Gokin implements a three-level memory system and intelligent context management.
Memory Types#
| Type | Scope | Lifetime | Description |
|---|---|---|---|
| Session | Current session | Until session ends | Temporary notes |
| Project | Current project | Persistent | Project knowledge |
| Global | All projects | Persistent | General preferences |
Entry Structure#
Entry {
ID string // SHA256: "mem_" + hash[:8]
Key string // Optional key for lookup
Content string // Memory content
Type MemoryType // session, project, global
Tags []string // Auto-extracted tags
Timestamp time.Time
Project string // Project identifier (path hash)
}Auto-Tagging#
Tags are automatically extracted from content:
- File paths:
/[a-zA-Z0-9_.\-/]+ - Function names:
function [a-zA-Z_][a-zA-Z0-9_]* - Package names:
package [a-zA-Z_][a-zA-Z0-9_]*
Memory Tools#
| Tool | Description |
|---|---|
| memory | CRUD: add, get, search, list, remove |
| memorize | Typed storage: fact, preference, convention, pattern |
| pin_context | Pin text to system prompt for the session |
| history_search | Regex search through session history |
Auto-Inject#
When memory.auto_inject: true, relevant memories are automatically added to the system prompt based on conversation context.
Storage#
- Persistent storage in JSON files
- Debounced writes (coalescing frequent saves)

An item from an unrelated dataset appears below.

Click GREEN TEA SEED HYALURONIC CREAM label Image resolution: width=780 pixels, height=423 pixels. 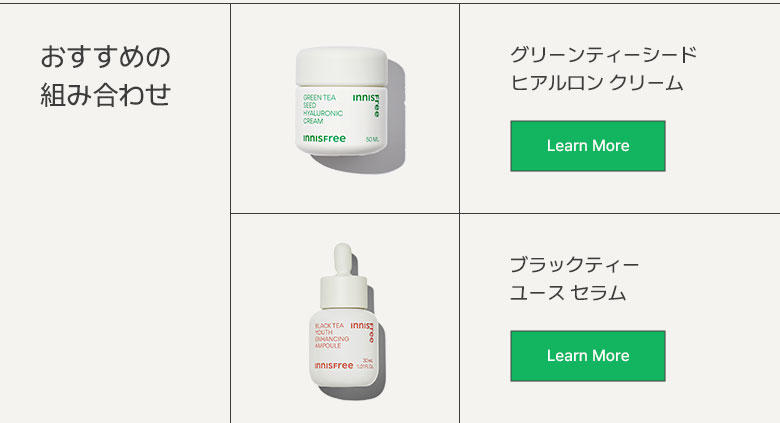pos(323,109)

- Separated by project (path hash)
- Entry limit (default: 1000)
- Key replacement (same key overwrites)
Context Management#
Token Counting#
Token counting with caching and fallback estimation:
- LRU cache: 1000 entries
- API counting: via provider client API
- Fallback: character-based estimation (~4 chars = 1 token)
- Async: semaphore for 3 parallel requests
Token Limits by Model#
| Model | Input | Output |
|---|---|---|
| gemini-3-flash | 1M | 65K |
| gemini-3-pro | 1M | 65K |
| gemini-2.5-flash | 1M | 8K |
| gemini-2.5-pro | 1M | 8K |
| gemini-2.0-flash | 1M | 8K |
| glm-4.7 | 128K | 131K |
Context Warnings#
TokenUsage {
InputTokens int
MaxTokens int
PercentUsed float64
NearLimit bool // > warning_threshold (80%)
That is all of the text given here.